TEXTE FOURNI -
━━━━
Auteurs des fresques

Francesco del Cossa, Mars.
Maître des Yeux grands ouverts, Juin.
Ercole de' Roberti, Septembre.

La réalisation en si peu de temps d'un cycle de peintures qui couvre entièrement les murs de la salle , se développant en trois bandes superposées, mobilise certainement l'ensemble de l'École de Ferrare.

Le recours au conditionnel, pour rendre compte des artistes qui, offrant un exemple extraordinaire de travail collaboratif, ont œuvré sur les murs du salon, est un incontournable, la question de l'attribution des différentes scènes qui composent le cycle demeurant encore largement ouverte. Même la participation directe de Cosmè Tura, le chef de l'école de peinture de Ferrare du XVe siècle, est désormais presque totalement exclue par les spécialistes qui, dans le passé, lui avaient plutôt assigné le rôle de coordinateur général et de créateur des dessins préparatoires. Une tâche similaire a sans doute été réalisée par des artistes importants mais, au stade actuel des études, leur identité n'est pas encore attestée[6].

La seule attribution certaine concerne un autre peintre de Ferrare, Francesco del Cossa, légèrement plus jeune que Cosmè Tura, qui démontre ici qu'il a assimilé la leçon du maître en termes de compétences figuratives vigoureuses et de rendu chromatique. Son travail au Salon des Mois est documenté par une lettre qu'il a adressée à Borso d'Este dans laquelle il déclare avoir réalisé les panneaux du cycle relatifs aux mois de mars, avril et mai, recevant une rémunération incongrue, ce qui lui fait croire qu'il a été « traité et jugé et comparé au garçon le plus triste de Ferrare », alors que désormais, les plus grands artistes de l'époque sont payés en fonction des matériaux, du temps passé et aussi de leur talent[7]. Cette lettre datée du 25 mars 1470 permet d'apprendre qu'à cette date les fresques sont terminées, et qu'un groupe formé de Pelegrino de Prisciano et d'autres artistes, que les peintres sont tenus de consulter, contrôle l'activité des botteghe[1].
━━━━
Entrées de localisation de mots et d'éléments:

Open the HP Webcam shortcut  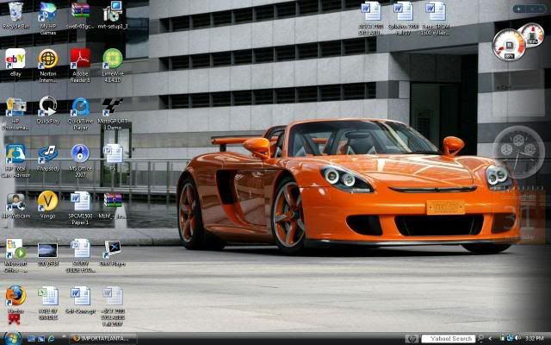pos(15,201)
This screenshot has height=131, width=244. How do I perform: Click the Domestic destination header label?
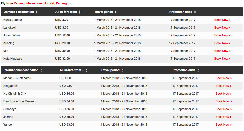click(19, 12)
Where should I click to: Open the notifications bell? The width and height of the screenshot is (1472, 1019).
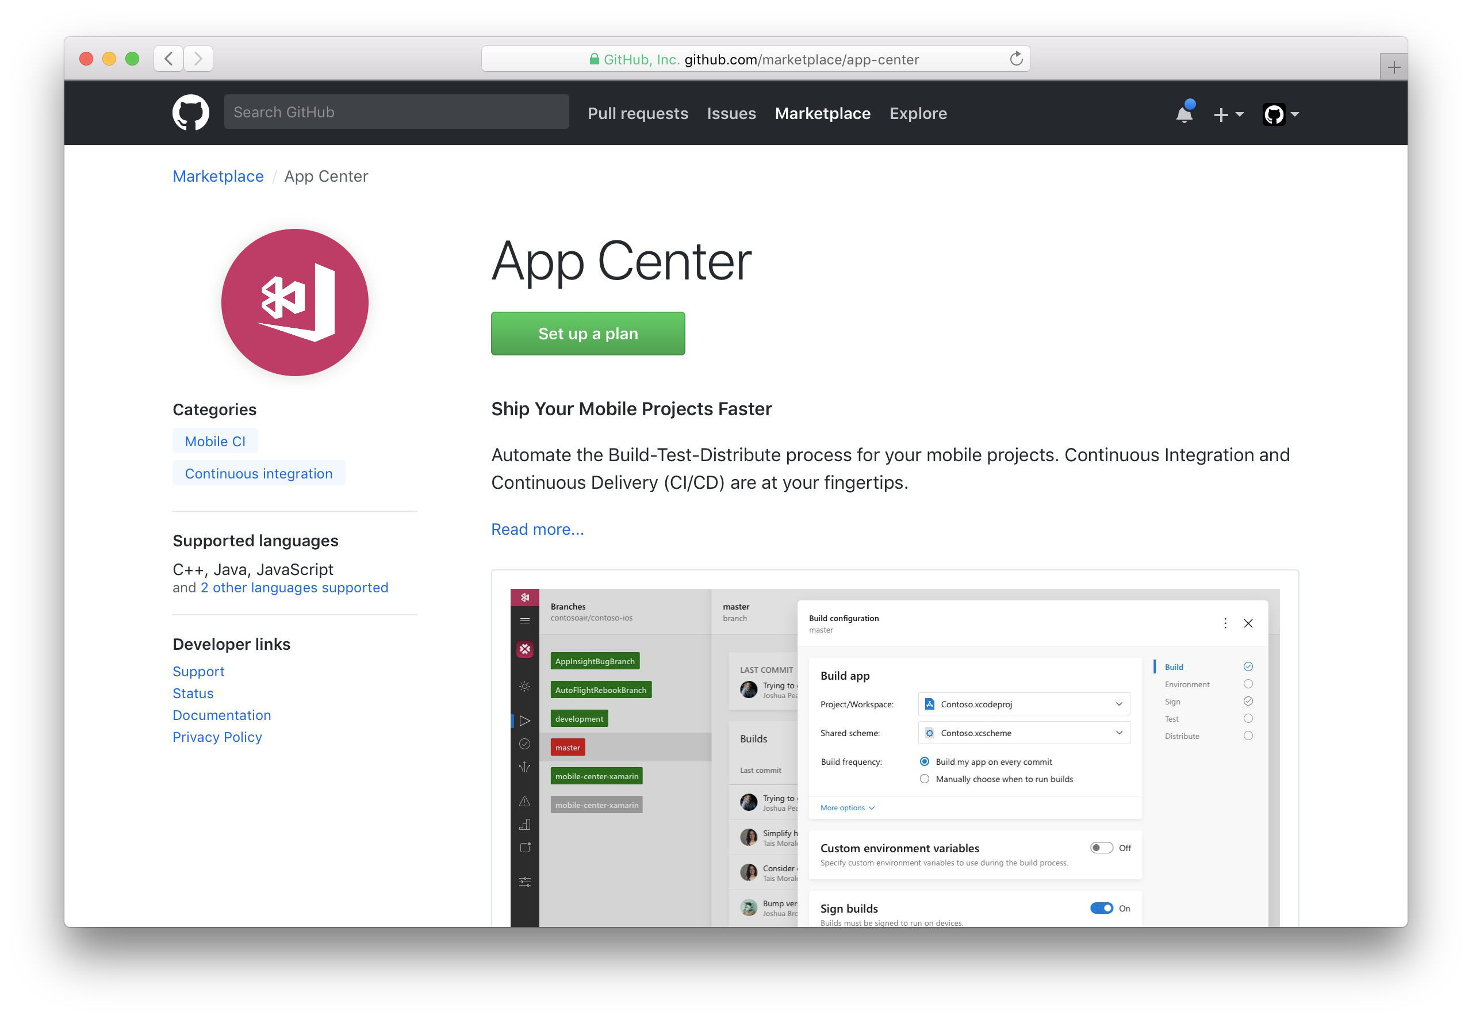tap(1183, 114)
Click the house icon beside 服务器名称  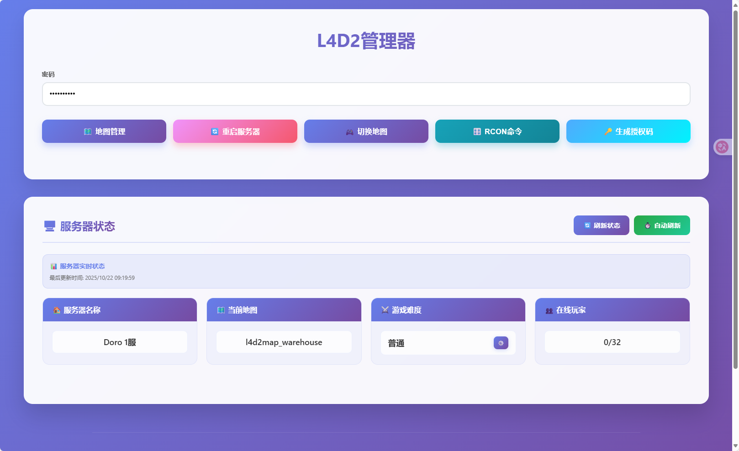[x=57, y=310]
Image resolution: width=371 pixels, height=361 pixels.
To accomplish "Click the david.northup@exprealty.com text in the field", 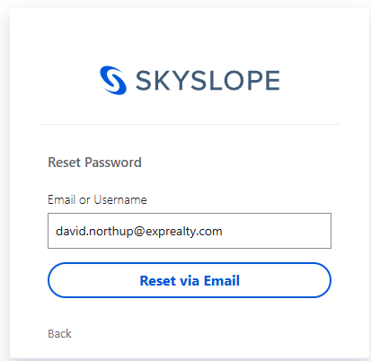I will pos(139,232).
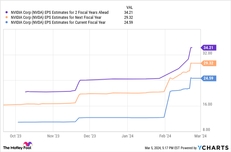Click The Motley Fool wordmark text

pos(17,148)
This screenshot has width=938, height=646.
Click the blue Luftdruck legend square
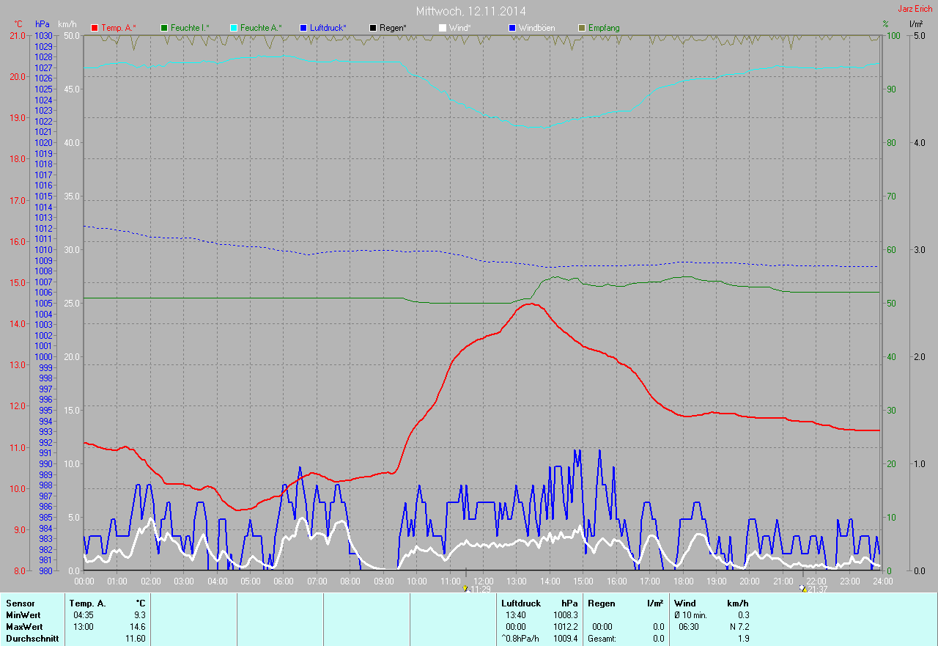point(303,28)
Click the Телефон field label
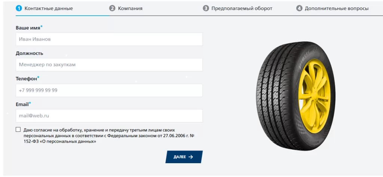This screenshot has height=177, width=383. 26,79
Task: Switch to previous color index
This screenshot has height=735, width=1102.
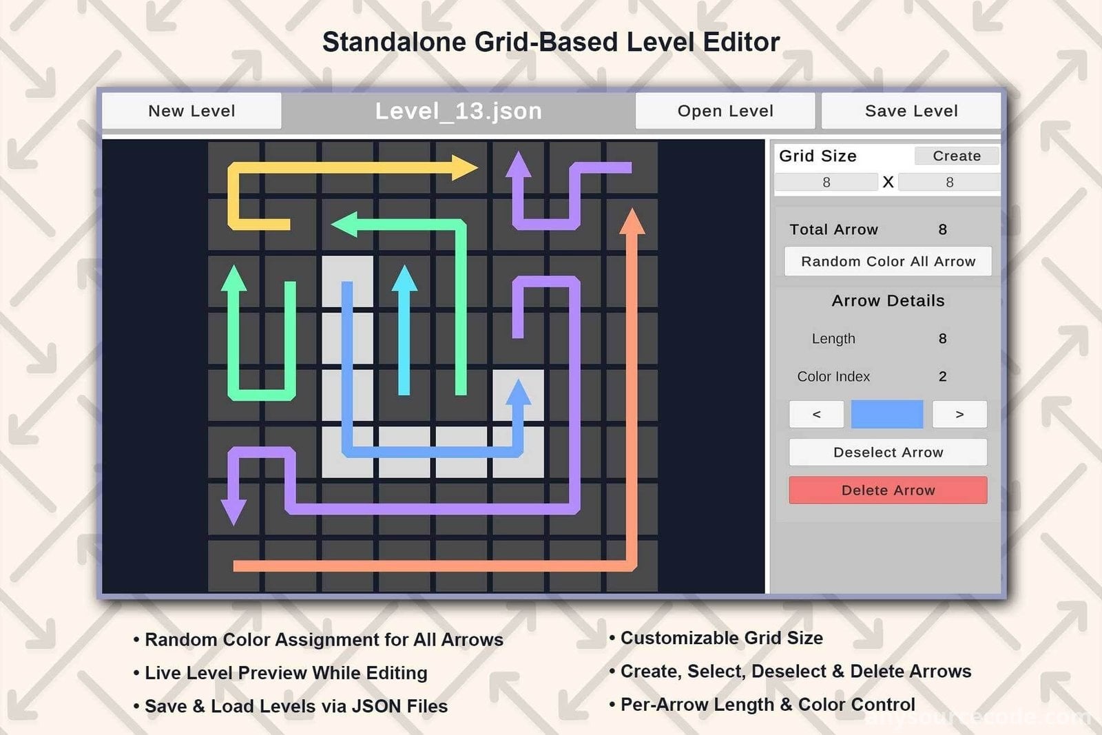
━━━━
CONSIGNES -
(a) Recopiez sans aucune modification les entrées, de la ligne qui contient « Task: Switch to previous color index » jusqu'à la dernière ligne des entrées incluse. N'incluez pas les images dans votre réponse.
(b) Poursuivez le texte sur les fresques du Salon des Mois à partir de sa dernière phrase.

RÉPONSES ATTENDUES -
(a)
Task: Switch to previous color index
This screenshot has height=735, width=1102.

(b)
La main du jeune Ercole de’ Roberti a été détectée dans les scènes de la Forge de Vulcain et des Amours de Mars et Vénus, visibles en Septembre; mais cette découverte est aujourd'hui considérée comme dépourvue de tout fondement critique, la naissance du peintre étant située autour de 1456[1].

D'autres artistes de l'École de Ferrare mobilisés pour la réalisation du cycle de fresques restent inconnus et il leur est fait référence avec des noms de convention tels que Maître d'Hercule, parfois appelé Maître d'Août ou Maître des Yeux grands ouverts (mois de Juin et Juillet)[8], Maître de Cérès ou Maître de Vesta, preuve que l'on se borne à exiger des artistes qu'ils exécutent correctement les figures qui leur sont imposées[1].

Le peintre Baldassare d'Este, autre fils illégitime de Nicolas III qui eut moins de chance que Borso, est chargé en 1473 de retoucher les portraits du duc. Certains critiques veulent également qu'il soit l'auteur du groupe de chevaliers visibles à côté de la fenêtre de gauche du mur nord.

Organisation du cycle

La salle mesure 24 mètres de long, 11 de large et 7,5 mètres de haut. Le cycle commence sur le mur sud, se lisant de droite à gauche, avec les deux premiers mois et une scène de Tournoi. Il se poursuit de façon symétrique sur les murs est (trois mois), nord (quatre mois) et ouest (trois mois). Les reconstructions graphiques ont permis d'identifier une structure qui s'inspire fortement des préceptes prônés par Leon Battista Alberti et qui se fonde sur des « raisons de perpective »[1].

Une partie de chaque mur, qui est divisé par des pilastres peints, est dédié à un mois. Chaque partie est à son tour divisé en trois bandes horizontales : deux panneaux de plus grande hauteur en haut et en bas, et un au centre, plus étroit, sur fond bleu.

La bande centrale illustre le signe du zodiaque du mois, accompagné de trois Décans[9], personnages mystérieux avec des attributs divers qui se détachent de l'ensemble sur un fond bleu nuit[4]. Cette bande représente le lien entre le monde des dieux et celui de la cour, chaque sujet ayant un destin que les astrologues du duc doivent interpréter[1].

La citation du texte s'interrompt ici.